Exploration successes and the dual exploration model
The main recent start-ups are the Goliat field in the Barents Sea in Norway, the Jangkrik project in Indonesia, the oil and gas development of the Offshore Cape Three Points (OCTP) licence in Ghana, the Kashagan restart in Kazakhstan, the accelerated start-up of the giant Zohr discovery in offshore Egypt and the continued production of the discoveries in Bloc 15/06 in Angola. In 2016, some 1.1 billion boe of resources were discovered, at a unit cost of $0.6/boe. The exploration resources discovered over the last 3 years consequently amount to 3.4 billion boe at a unit cost of $1/boe. Exploration activities are planned for the near future in new promising licences. A 40% stake of Zohr has been sold, confirming the validity of the “dual exploration model”.

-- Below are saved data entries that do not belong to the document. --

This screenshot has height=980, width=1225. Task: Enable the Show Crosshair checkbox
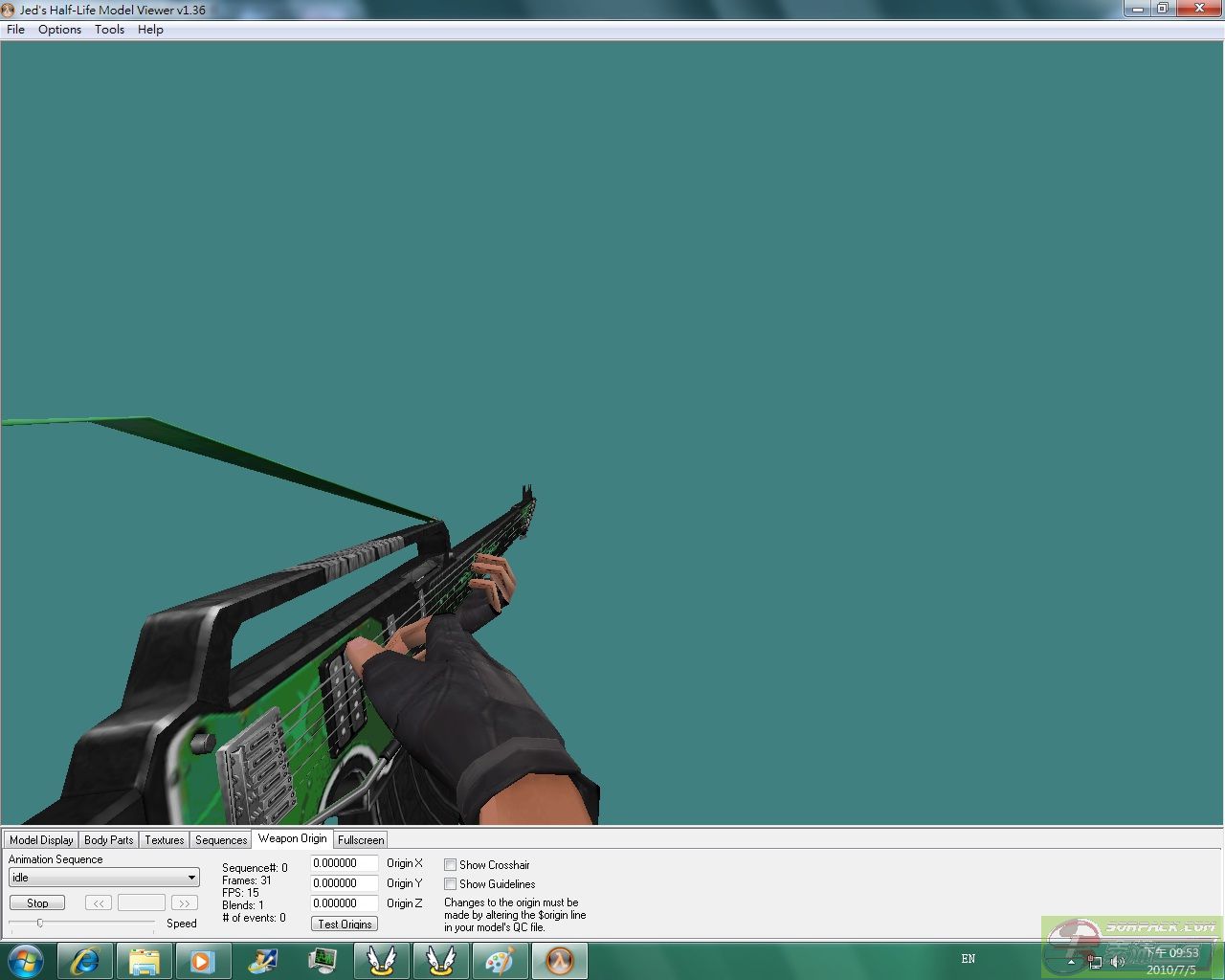coord(450,865)
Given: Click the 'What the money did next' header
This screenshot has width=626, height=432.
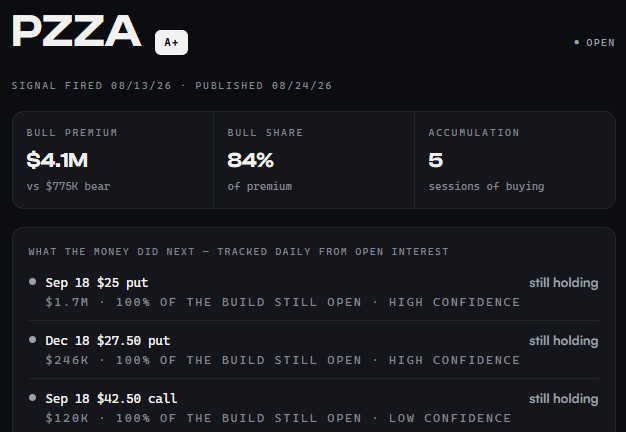Looking at the screenshot, I should [x=238, y=252].

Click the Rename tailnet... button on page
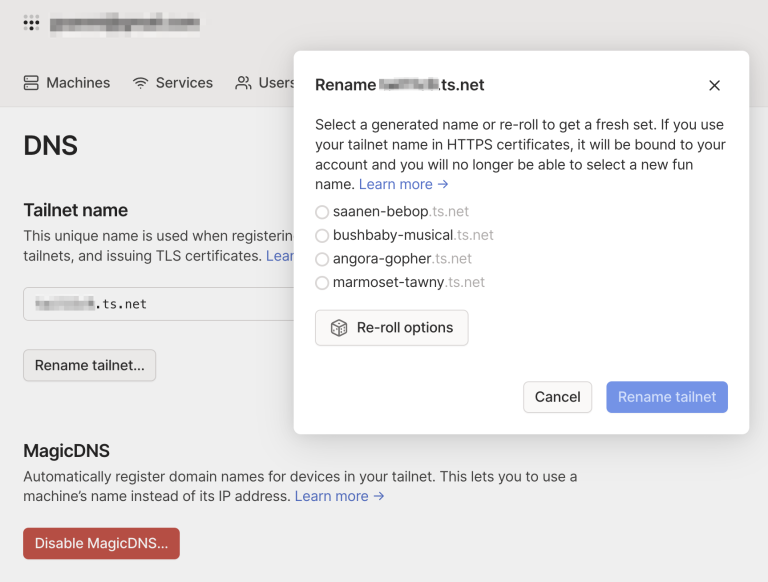89,366
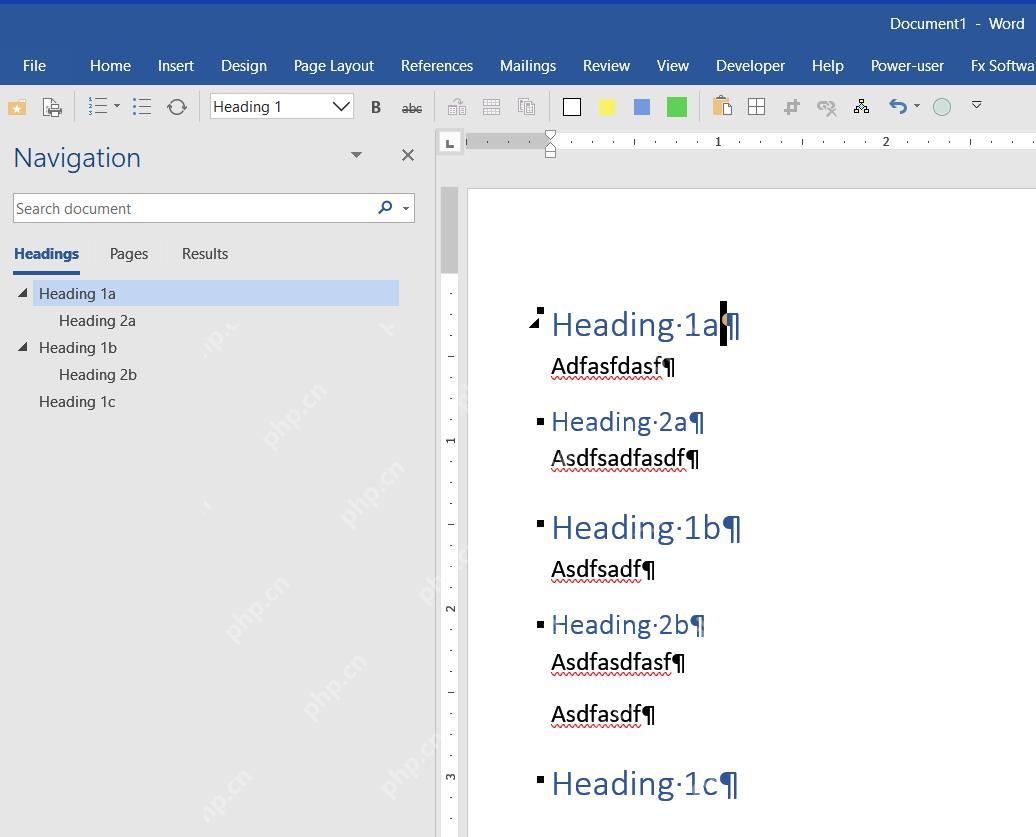Screen dimensions: 1036x837
Task: Click the Undo arrow icon
Action: coord(897,106)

Exploration activities: key facts in 2016
- Two agreements have been signed for the sale to BP and Rosneft of a total of 40% of the giant Zohr discovery in the operated Shoruk (Eni 100%) block in Egypt. The agreements have had economic effect from 1 January 2016 and foresee the reimbursement to Eni of the investments incurred during the period and up to closing. The new partners have the option to purchase an additional 5% stake on the same terms as the agreement. The closing of the first of the two transactions took place in February 2017 following the receipt of authorisations from the Egyptian government. The second is expected to be completed by the middle of 2017. The value of the transaction, as of 1 January 2017, is approximately €2 billion, including the reimbursement of costs incurred by Eni in 2016. Through the application of dual exploration model, since 2013 Eni has obtained €5.4 billion.
- The record series of successes in exploration continued with additional resources of 1.1 billion boe in 2016, at a unit cost of $0.6 per boe. Exploration resources discovered over the past 3 years now amount to 3.4 billion boe at a unit cost of $1 per boe. Exploration activities are planned for the near future in new promising licences.

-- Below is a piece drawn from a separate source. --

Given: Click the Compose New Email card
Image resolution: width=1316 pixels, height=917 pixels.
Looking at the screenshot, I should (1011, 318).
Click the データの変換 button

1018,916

- In Morocco, an agreement was signed with Chariot Oil & Gas (Farm-Out Agreement), which foresees the assignment to Eni of the role of operator and a 40% stake in the exploration permits I-VI in the “Rabat Deep Offshore” licence.

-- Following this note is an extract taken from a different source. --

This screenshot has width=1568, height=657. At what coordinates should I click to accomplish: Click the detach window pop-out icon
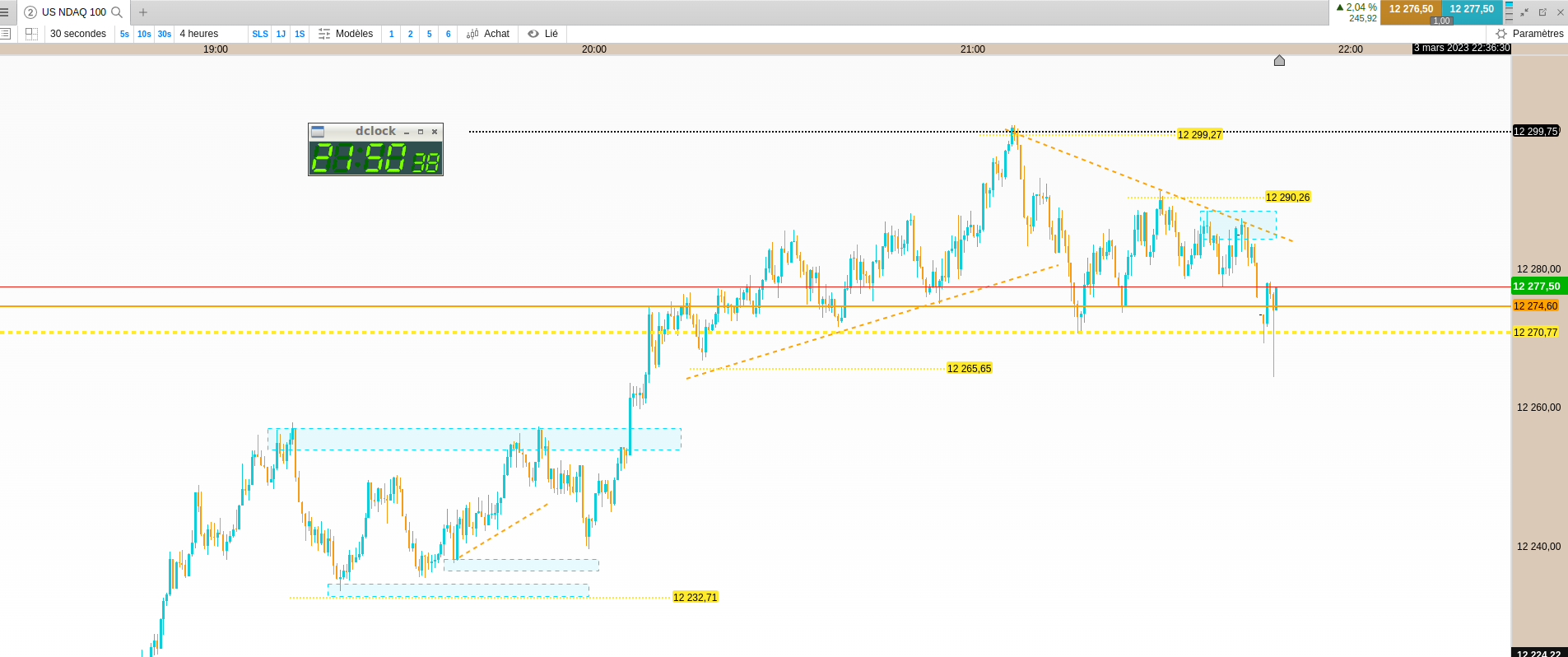point(1542,12)

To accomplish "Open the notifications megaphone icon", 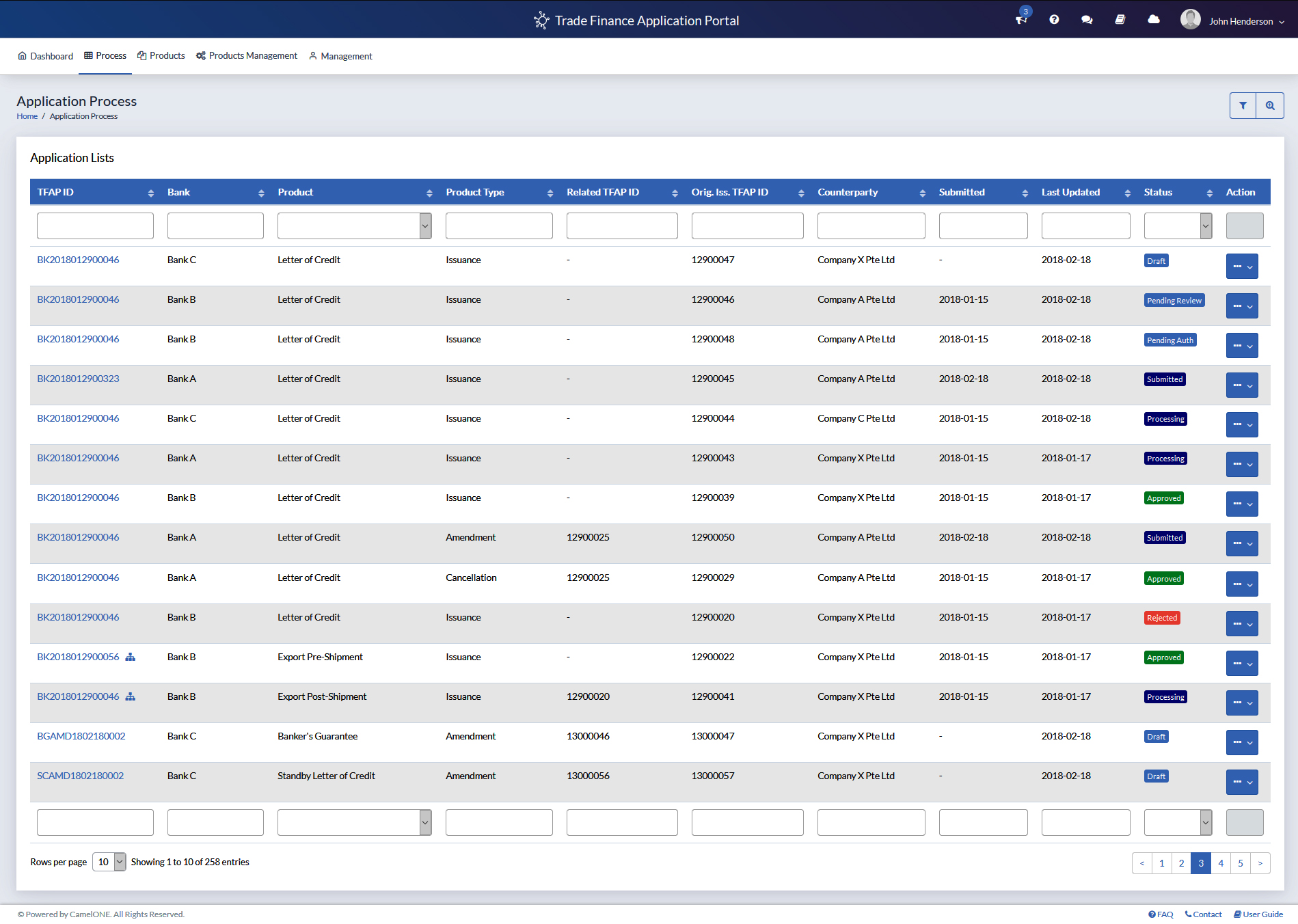I will tap(1021, 20).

- In Montenegro, an exploration license was obtained for four offshore blocks for a total area of 1,228 square kilometres. The license will be operated by Eni with a 50% interest in a joint venture with Novatek.
- In March 2017, a farm-in agreement was concluded for the purchase of 50% of Block 11, operated by Total, in offshore Cyprus. The exploratory block of 2,215 square kilometres is close to the Zohr discovery.
- Four agreements have been signed with Bahrain’s state-owned companies to study and assess the potential of a number of offshore and onshore exploration and production assets in the country. Following the assessment, the Bahrain authorities will evaluate together with Eni the possibility of future initiatives for further development of the country’s energy resources.
- The exploration portfolio was expanded with the acquisition of approximately 10,500 square kilometres of Eni’s new acreage in countries where the company is well-established, in particular in Egypt, Ghana, Norway and the United Kingdom, and entry into new areas such as the previously mentioned Montenegro and Morocco.
- Investments in exploration during the year amounted to €417 million and involved the completion of 16 new exploration wells (10.2 for Eni). The commercial success rate is at the top levels for the industry (50% for Eni). At the end of the year there were 79 wells in progress (40 for Eni).
Exploration wells and proven hydrocarbon reserves
In 2011, 16 new exploration wells (10.2 for Eni) were completed, compared with 29 (19.1 for Eni) in 2015, and 44 (25.8 for Eni) in 2014. Proven hydrocarbon reserves at 31 December 2016 amounted to 7.5 billion boe, determined on the basis of the Brent marker price of $42.8/barrel. The organic replacement rate of proven reserves rose to 193% in 2016, a record for Eni. Even considering the pro-forma sale of 40% of Zohr, the replacement rate remains excellent at 139%. The residual useful life of reserves is 11.6 years (10.7 years in 2015).